An international collaboration of astronomers has created the most detailed simulation yet of the early stages of the universe. The simulation can be seen in the video below, showing the first light spreading through the darkness in a period called the epoch of reionization, around 13 billion years ago.

Internal 3D view of the gas density evolution in Thesan-1

This is the period when hydrogen atoms became ionized and allowed light to spread through the universe, and the earliest galaxies formed. This period was chaotic and hard to model, which was the challenge taken up in creating this Thesan simulation which was developed by scientists at MIT, Harvard University, and the Max Planck Institute for Astrophysics.

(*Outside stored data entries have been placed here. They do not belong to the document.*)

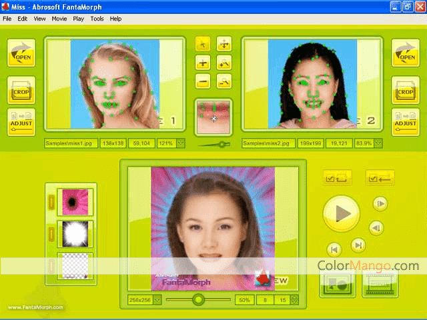Select the add key dot tool

click(x=203, y=63)
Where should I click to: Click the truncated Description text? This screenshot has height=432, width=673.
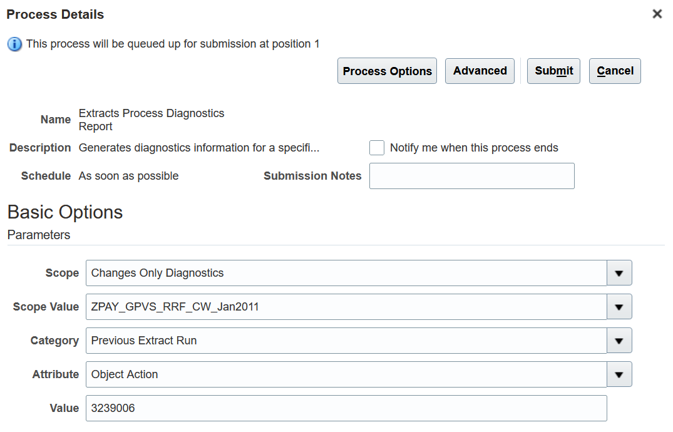pos(198,148)
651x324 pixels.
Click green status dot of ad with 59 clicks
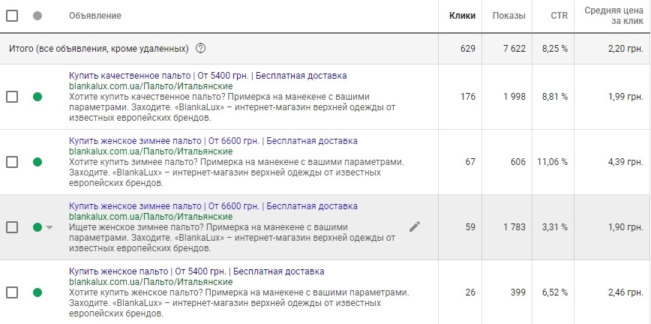click(38, 227)
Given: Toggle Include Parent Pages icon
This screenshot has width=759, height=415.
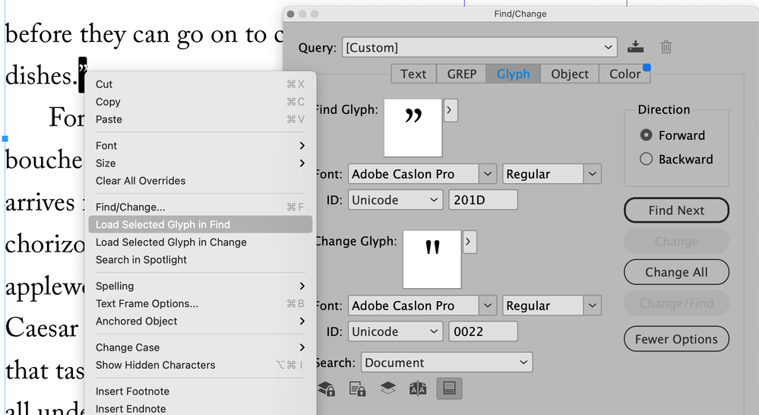Looking at the screenshot, I should 418,388.
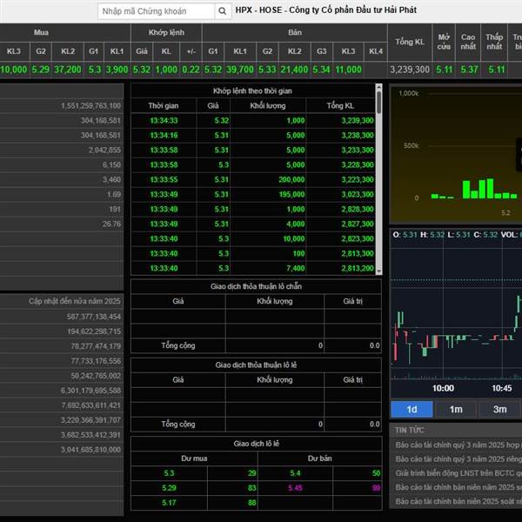Click the 'Mở cửa' column header
This screenshot has width=522, height=522.
444,42
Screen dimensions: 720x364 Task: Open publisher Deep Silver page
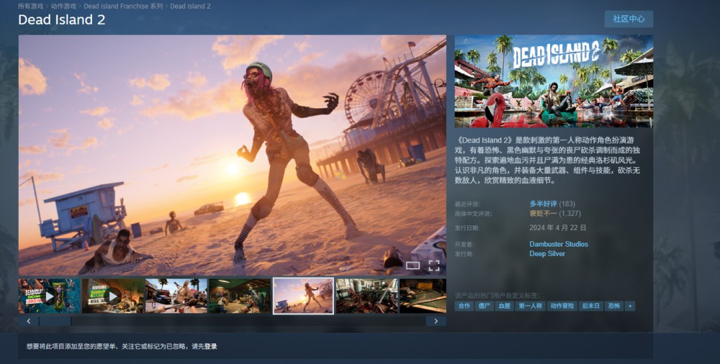[x=547, y=254]
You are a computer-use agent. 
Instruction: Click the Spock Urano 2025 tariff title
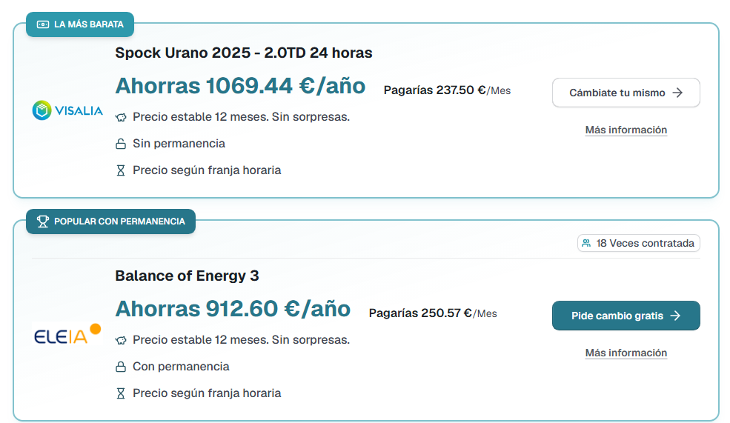tap(243, 53)
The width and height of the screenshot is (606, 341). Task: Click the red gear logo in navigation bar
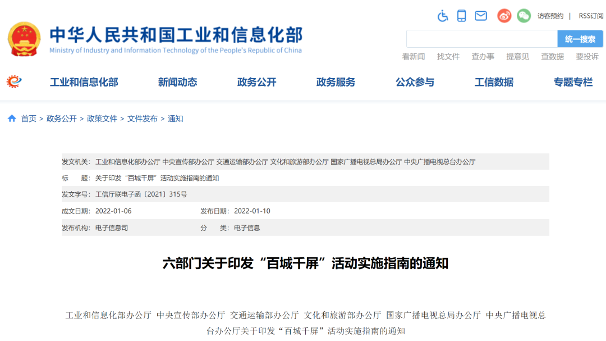14,82

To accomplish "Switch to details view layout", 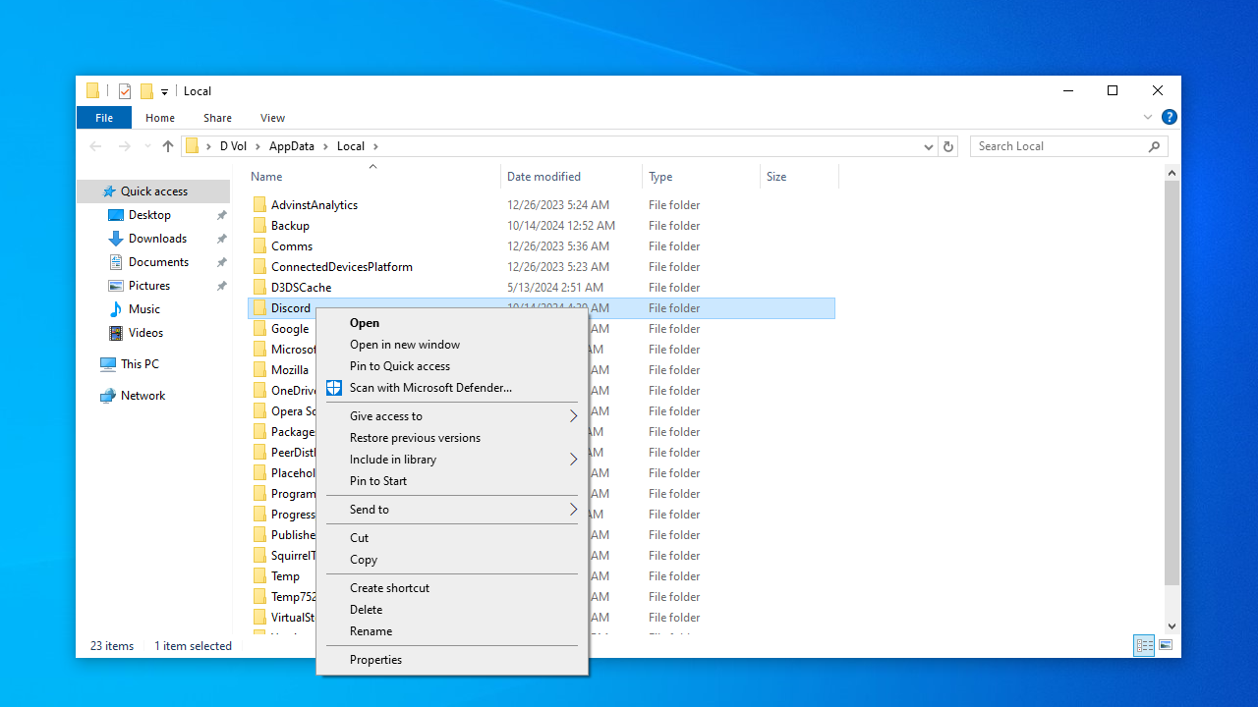I will point(1144,645).
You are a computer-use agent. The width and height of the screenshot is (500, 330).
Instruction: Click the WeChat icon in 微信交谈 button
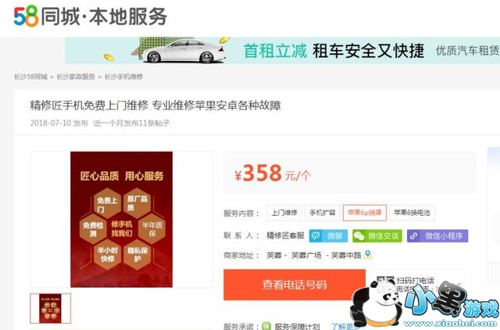click(x=359, y=236)
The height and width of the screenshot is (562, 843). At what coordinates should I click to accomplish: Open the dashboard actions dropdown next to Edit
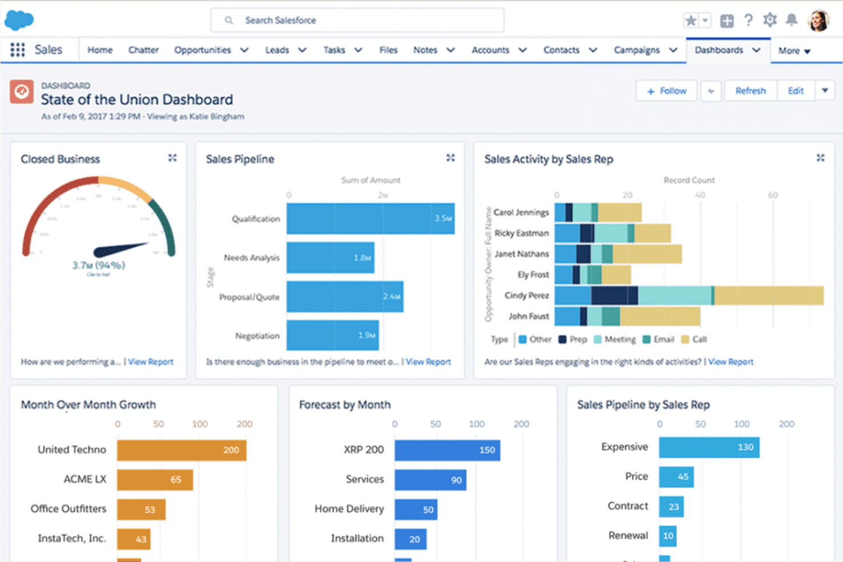click(825, 91)
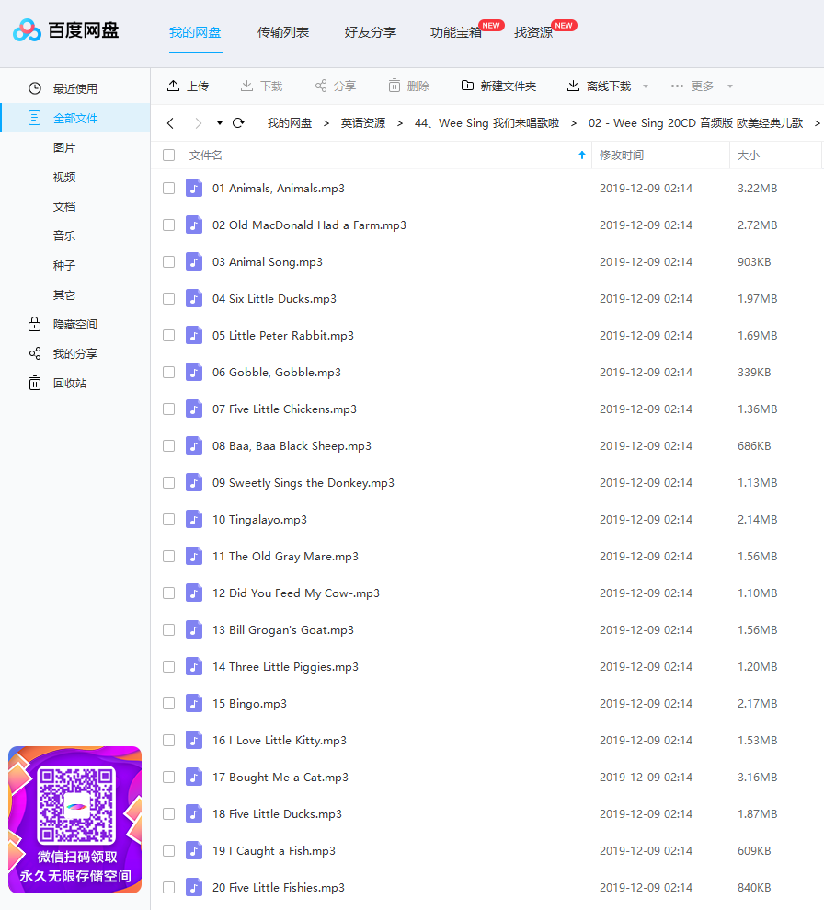Open the navigation history dropdown triangle
The image size is (824, 910).
click(220, 123)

 Still image from a Thesan simulation showing the universe 251 million years after the Big Bang. The orange halos represent the burst of radiation, or light, outpouring from early galaxies.
Still image from a Thesan simulation showing the universe 251 million years after the Big Bang. The orange halos represent the burst of radiation, or light, outpouring from early galaxies. Thesan Collaboration

“Most astronomers don’t have labs to conduct experiments in. The scales of space and time are too large, so the only way we can do experiments is on computers,” said author Rahul Kannan, an astrophysicist at the Center for Astrophysics at Harvard, in a statement. “We are able to take basic physics equations and governing theoretical models to simulate what happened in the early universe.”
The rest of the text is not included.